Quem conheceu a casa de Tom Jobim no Jardim Botânico, no Rio, nos anos 1980 e 90, não conseguia deixar de se surpreender. Na estante da sua sala, poucos livros sobre música. Mas, ocupando as prateleiras, tomando a tampa do piano e empilhando-se sobre poltronas, alguns livros de poesia – e muitos dicionários. Dezenas de dicionários, em várias línguas e de todos os géneros: analógico, etimológico, de sinónimos, folclore, pássaros, tupi-guarani, gíria brasileira, gíria americana.
Fazia sentido. As notas musicais, que Tom usava para trabalhar, ele já trazia todas na cabeça. Não precisava tê-las impressas para saber como soavam. Mas as palavras, a sua grande paixão, não podiam ficar soltas pela casa. O lugar delas era dentro dos livros, em forma de poemas, ou dos dicionários, como exércitos de reserva, de plantão para o combate, para a esgrima das ideias. As palavras dominavam também boa parte das conversas de Tom em mesa de bar. E não importava muito o interlocutor. Na verdade, era como se ele dialogasse com elas, mais do que com a pessoa à sua frente.

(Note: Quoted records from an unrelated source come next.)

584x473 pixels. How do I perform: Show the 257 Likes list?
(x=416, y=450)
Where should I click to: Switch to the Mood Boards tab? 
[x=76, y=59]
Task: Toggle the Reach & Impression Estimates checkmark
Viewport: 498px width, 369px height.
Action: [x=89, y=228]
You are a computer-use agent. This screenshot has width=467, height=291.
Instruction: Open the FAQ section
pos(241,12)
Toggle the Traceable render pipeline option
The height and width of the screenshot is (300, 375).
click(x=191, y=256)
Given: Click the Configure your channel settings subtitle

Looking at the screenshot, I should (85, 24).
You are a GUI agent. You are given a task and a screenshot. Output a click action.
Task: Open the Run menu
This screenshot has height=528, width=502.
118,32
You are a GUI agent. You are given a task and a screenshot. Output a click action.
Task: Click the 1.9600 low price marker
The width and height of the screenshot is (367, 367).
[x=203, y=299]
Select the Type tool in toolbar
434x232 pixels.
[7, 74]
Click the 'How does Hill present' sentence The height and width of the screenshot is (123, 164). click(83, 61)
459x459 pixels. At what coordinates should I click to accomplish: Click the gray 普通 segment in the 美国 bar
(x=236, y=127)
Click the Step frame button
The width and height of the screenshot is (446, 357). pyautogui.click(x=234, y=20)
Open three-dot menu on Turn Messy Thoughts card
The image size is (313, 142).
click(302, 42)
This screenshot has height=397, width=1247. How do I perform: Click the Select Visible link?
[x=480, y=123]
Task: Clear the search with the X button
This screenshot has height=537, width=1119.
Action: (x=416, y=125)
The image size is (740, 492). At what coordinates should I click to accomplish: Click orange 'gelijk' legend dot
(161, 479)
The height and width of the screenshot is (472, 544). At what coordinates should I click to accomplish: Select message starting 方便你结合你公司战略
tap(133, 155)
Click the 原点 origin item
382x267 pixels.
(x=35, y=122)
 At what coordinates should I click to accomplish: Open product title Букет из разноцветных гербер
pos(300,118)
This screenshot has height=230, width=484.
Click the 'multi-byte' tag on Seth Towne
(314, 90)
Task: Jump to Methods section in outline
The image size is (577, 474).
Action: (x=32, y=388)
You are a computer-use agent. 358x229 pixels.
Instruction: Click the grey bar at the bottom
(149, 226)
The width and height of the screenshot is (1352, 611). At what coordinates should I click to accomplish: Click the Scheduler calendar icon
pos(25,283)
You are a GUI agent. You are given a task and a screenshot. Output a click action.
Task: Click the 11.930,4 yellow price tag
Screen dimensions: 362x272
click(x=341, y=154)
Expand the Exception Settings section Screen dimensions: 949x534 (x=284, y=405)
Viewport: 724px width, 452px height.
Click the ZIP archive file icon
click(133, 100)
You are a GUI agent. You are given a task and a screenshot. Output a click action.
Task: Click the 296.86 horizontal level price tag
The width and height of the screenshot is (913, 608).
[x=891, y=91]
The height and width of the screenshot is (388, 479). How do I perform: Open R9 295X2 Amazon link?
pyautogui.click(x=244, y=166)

Uma de suas fixações eram as palavras que começavam com al, denotando a presença árabe na Península Ibérica e, daí, entre nós no Brasil. «Alarido, alaúde, alazão, albornoz, Albuquerque, alcachofra, alcaçuz, alcaide, alcaparra, alcateia, alcatifa...», ele as ia desfiando, até que algum engraçadinho – o que era invariável – o interrompesse, citando o gangster Al Capone. Ele ria. Acho até que desfiava o rosário de "als" para provocar a menção a Al Capone – e, se era assim, não fui o único a morder a isca.
Para quem gosta das palavras, a leitura de um dicionário etimológico pode ser tão emocionante quanto a de um romance de capa-e-espada. Aliás, os quid pro quos são parecidos: a língua também comporta a luta de classes, a sobrevivência das espécies, manobras económicas, trocas comerciais, invasões estrangeiras, correrias, perseguições, fugas. A diferença é que, em vez de damas de peruca empoada e heróis mascarados, os protagonistas são as palavras. Há palavras que entram na língua disfarçadas e pela janela; outras que desaparecem e são esquecidas, e, um dia, são encontradas mortas num sebo de livros. E há ainda outras que surgem de repente, brilham por um momento nos salões, e também acabam abandonadas. Os dicionários contam, em pílulas, tudo que aconteceu na língua.
Eles nos ensinam também sobre a nossa índole. Quem diria, por exemplo, que palavras como botequim, malandro e baderna – três vocábulos que, às vezes, andam juntos até altas horas – não vieram do carioquês castiço ou de uma remota raiz africana, mas do italiano? Sendo que baderna (desordem, confusão) nasceu de uma dançarina italiana, Maria Baderna, que atuou no Rio em 1851 e deixou os estudantes em polvorosa, fazendo... baderna pelas ruas. E quem diria também que bossa (inchação, protuberância, mas também aptidão, queda, vocação) vem do francês bosse e usa-se em português desde o século XVIII? Ou que Garrincha, o jogador, cujo nome derivou de um passarinho chamado garricha, pode ter que ver com garrir, do latim garrire, significando ressoar, tagarelar, chilrear? E não é interessante que moleque (indivíduo sem palavra ou sem seriedade, canalha, velhaco, patife) esteja regredindo em São Paulo a seu sentido original em quimbundo, mu'leke, menino, rapazote?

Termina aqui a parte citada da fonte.